3) Metode Kalorimetri
Metode ini didasari pada reaksi pembentukan warna yang dapat menyerap atau meneruskan sinar pada panjang gelombang tertentu. Pembentukan warna dapat melibatkan berbagai jenis reaksi. Warna yang terbentuk kemudian dapat diukur absorbansinya menggunakan spektrofotometer. Dari absorbansi inilah kita dapat mengetahui berapa kadar mineral dalam sampel.
4) Metode Atomic Absorption Spektrofotometer (AAS)
Penentuan mineral dengan AAS merupakan metode analitik yang sederhana dan banyak digunakan dalam bahan pangan. Hal ini karena AAS dapat diunakan untuk menganalisis mineral dengan sensitivitas tinggi, dan dapat digunakan untuk menganalisis kontaminan logam-logam berat. AAS memiliki prinsip yaitu pengukuran jumlah sinar yang diserap oleh atom dari unsur-unsur. Caranya adalah sampel hasil pengabuan disebarkan dalam nyala api pada alat AAS. Dalam analisisnya sampel sudah berupa larutan, bukan padatan. Pemanasan pada suhu tinggi menyebabkan atom naik ke tingkat energinya dan tereksitasi. Kenaikan tersebut karena atom menyerap energi radiasi dari sinar. Absorbansi atau emisi logam dapat dianalisis dan diukur pada panjang gelombang tertentu. Konsentrasi logam dapat ditentukan berdasarkan kurva standar yang diperoleh dari alat yang dihubungkan dengan komputer.

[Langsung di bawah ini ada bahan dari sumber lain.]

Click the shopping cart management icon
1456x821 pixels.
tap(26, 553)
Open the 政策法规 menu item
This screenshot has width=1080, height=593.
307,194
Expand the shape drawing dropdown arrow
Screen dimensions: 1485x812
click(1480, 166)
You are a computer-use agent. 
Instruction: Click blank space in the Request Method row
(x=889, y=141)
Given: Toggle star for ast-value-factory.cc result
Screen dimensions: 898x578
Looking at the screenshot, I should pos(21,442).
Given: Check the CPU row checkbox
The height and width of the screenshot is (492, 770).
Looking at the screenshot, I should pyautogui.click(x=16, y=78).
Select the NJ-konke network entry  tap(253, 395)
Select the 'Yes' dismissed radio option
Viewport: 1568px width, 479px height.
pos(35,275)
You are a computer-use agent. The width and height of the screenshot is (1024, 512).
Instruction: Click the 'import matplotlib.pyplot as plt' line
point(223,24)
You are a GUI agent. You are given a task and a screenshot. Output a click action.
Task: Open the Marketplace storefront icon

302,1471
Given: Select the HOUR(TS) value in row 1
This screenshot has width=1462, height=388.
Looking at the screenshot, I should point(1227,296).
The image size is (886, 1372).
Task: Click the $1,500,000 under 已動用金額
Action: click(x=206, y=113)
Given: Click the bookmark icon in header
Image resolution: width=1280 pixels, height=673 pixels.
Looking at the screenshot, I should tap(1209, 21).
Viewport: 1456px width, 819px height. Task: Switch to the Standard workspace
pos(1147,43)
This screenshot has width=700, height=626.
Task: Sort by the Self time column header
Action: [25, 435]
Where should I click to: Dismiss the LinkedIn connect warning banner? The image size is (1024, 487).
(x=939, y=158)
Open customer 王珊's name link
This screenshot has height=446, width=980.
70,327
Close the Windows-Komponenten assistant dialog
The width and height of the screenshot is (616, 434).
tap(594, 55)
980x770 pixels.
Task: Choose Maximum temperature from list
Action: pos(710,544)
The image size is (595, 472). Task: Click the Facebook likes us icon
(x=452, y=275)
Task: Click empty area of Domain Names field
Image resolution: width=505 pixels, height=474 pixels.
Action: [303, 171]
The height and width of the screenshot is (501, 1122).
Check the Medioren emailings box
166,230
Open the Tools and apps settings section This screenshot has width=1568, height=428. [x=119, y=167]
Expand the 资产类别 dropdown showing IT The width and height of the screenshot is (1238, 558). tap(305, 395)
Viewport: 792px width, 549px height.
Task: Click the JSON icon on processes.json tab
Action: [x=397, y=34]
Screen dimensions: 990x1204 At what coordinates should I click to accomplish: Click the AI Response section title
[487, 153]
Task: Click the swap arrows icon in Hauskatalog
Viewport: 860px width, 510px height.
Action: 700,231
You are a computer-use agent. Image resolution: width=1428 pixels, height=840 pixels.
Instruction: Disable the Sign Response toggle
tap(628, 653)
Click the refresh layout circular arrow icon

Gambar 2. Bagian-bagian dan Proses Analisis pada AAS
Daftar Pustaka
Andarwulan, N., F. Kusnandar., dan D. Herawati. 2011. Analisis Pangan. Dian Rakyat, Jakarta.
Direktorat Pembinaan Sekolah Menengah Kejuruan. 2013. Kimia Analitik Terapan. Kementerian Pendidikan dan Kebudayaan Republik Indonesia. 201 hal.
Purwasih, Rita. 2021. Analisis Pangan. Jawa Barat : Polsub Press. 2021
Sudarmadji, S., B. Haryono, dan Suhardi. 2010. Analisa Bahan Makanan dan Pertanian. 2010. Liberty Yogyakarta, Yogyakarta.
Winarno, F.G. 1992. Kimia Pangan dan Gizi. PT. Gramedia Pustaka Utama, Jakarta.